Parts of the exercise:
**a)** In the abstract on beta-lactoglobulin displacement by bile salts, translate this sentence into Spanish: "The protein film had a lower dilatational modulus (hence formed a weaker network) at the olive oil-water interface compared to the air-water interface."
**b)** Under what physiological conditions does the abstract on beta-lactoglobulin displacement by bile salts say the adsorbed protein layers were analyzed?

START Source document

Interfacial characterization of beta-lactoglobulin networks: displacement by bile salts.

The competitive displacement of a model protein (beta-lactoglobulin) by bile salts from air-water and oil-water interfaces is investigated in vitro under model duodenal digestion conditions. The aim is to understand this process so that interfaces can be designed to control lipid digestion thus improving the nutritional impact of foods. Duodenal digestion has been simulated using a simplified biological system and the protein displacement process monitored by interfacial measurements and atomic force microscopy (AFM). First, the properties of beta-lactoglobulin adsorbed layers at the air-water and the olive oil-water interfaces were analyzed by interfacial tension techniques under physiological conditions (pH 7, 0.15 M NaCl, 10 mM CaCl2, 37 degrees C). The protein film had a lower dilatational modulus (hence formed a weaker network) at the olive oil-water interface compared to the air-water interface. Addition of bile salt (BS) severely decreased the dilatational modulus of the adsorbed beta-lactoglobulin film at both the air-water and olive oil-water interfaces. The data suggest that the bile salts penetrate into, weaken, and break up the interfacial beta-lactoglobulin networks. AFM images of the displacement of spread beta-lactoglobulin at the air-water and the olive oil-water interfaces suggest that displacement occurs via an orogenic mechanism and that the bile salts can almost completely displace the intact protein network under duodenal conditions. Although the bile salts are ionic, the ionic strength is sufficiently high to screen the charge allowing surfactant domain nucleation and growth to occur resulting in displacement. The morphology of the protein networks during displacement is different from those found when conventional surfactants were used, suggesting that the molecular structure of the surfactant is important for the displacement process. The studies also suggest that the nature of the oil phase is important in controlling protein unfolding and interaction at the interface. This in turn affects the strength of the protein network and the ability to resist displacement by surfactants.

Effect of surfactant type on surfactant--protein interactions at the air-water interface.

END Source document
START Provided information

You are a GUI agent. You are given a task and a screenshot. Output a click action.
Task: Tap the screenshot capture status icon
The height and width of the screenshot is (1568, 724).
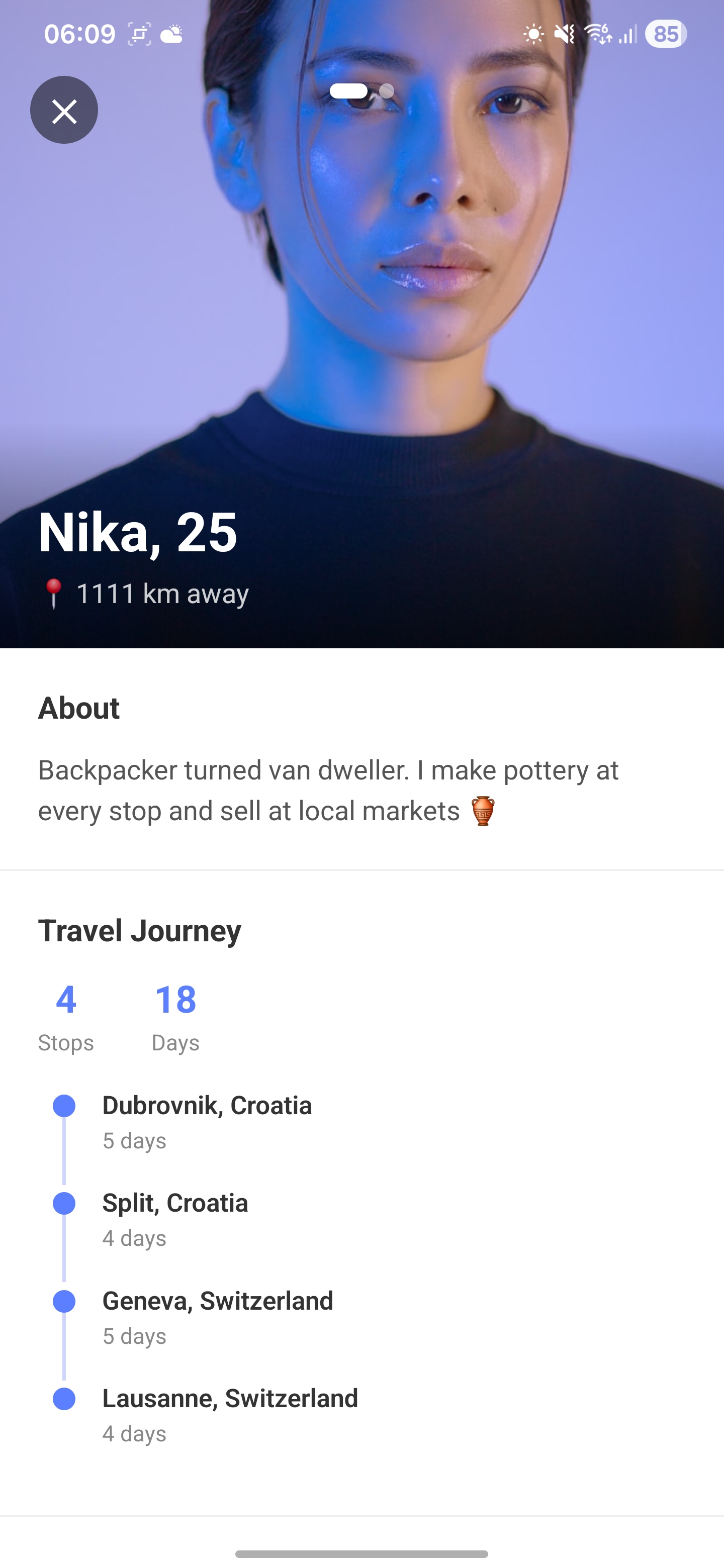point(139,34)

END Provided information
START Provided information

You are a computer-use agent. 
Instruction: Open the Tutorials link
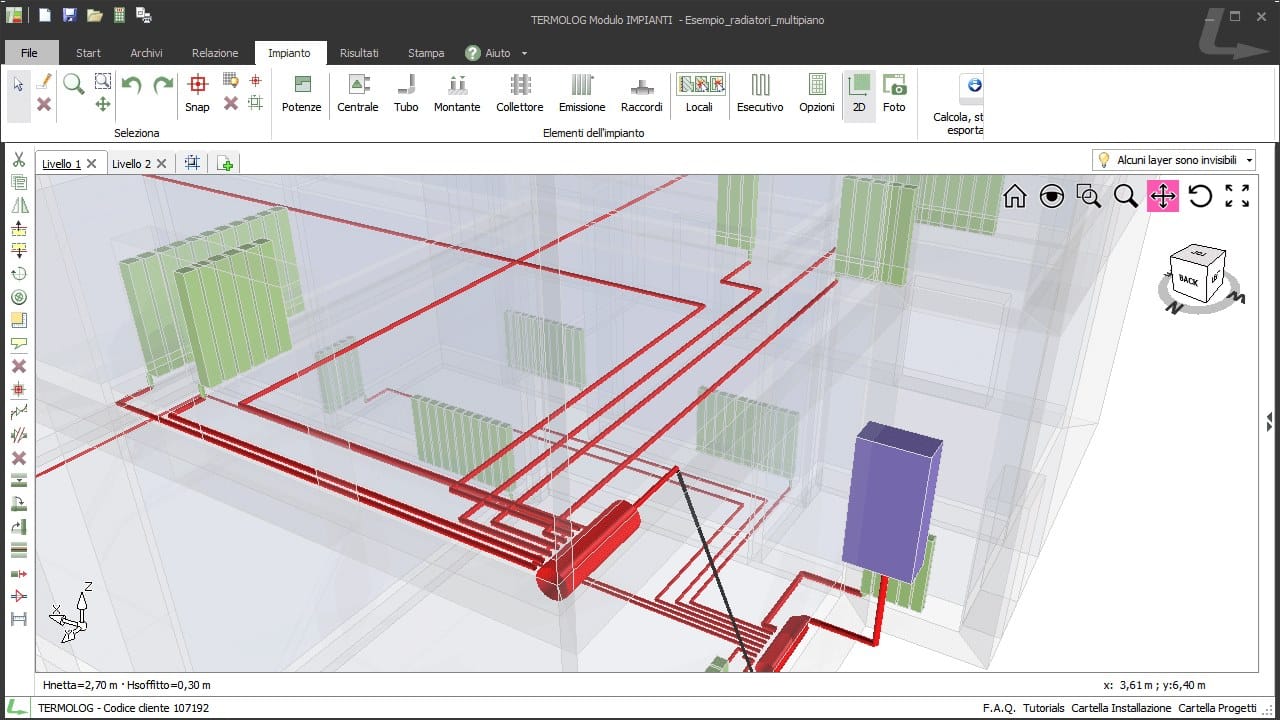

END Provided information

Solved problems:
**a)** La película proteica presentó un módulo dilatacional menor (y, por lo tanto, formó una red más débil) en la interfaz aceite de oliva-agua en comparación con la interfaz aire-agua.

**b)** pH 7, 0.15 M NaCl, 10 mM CaCl2, and 37 degrees C.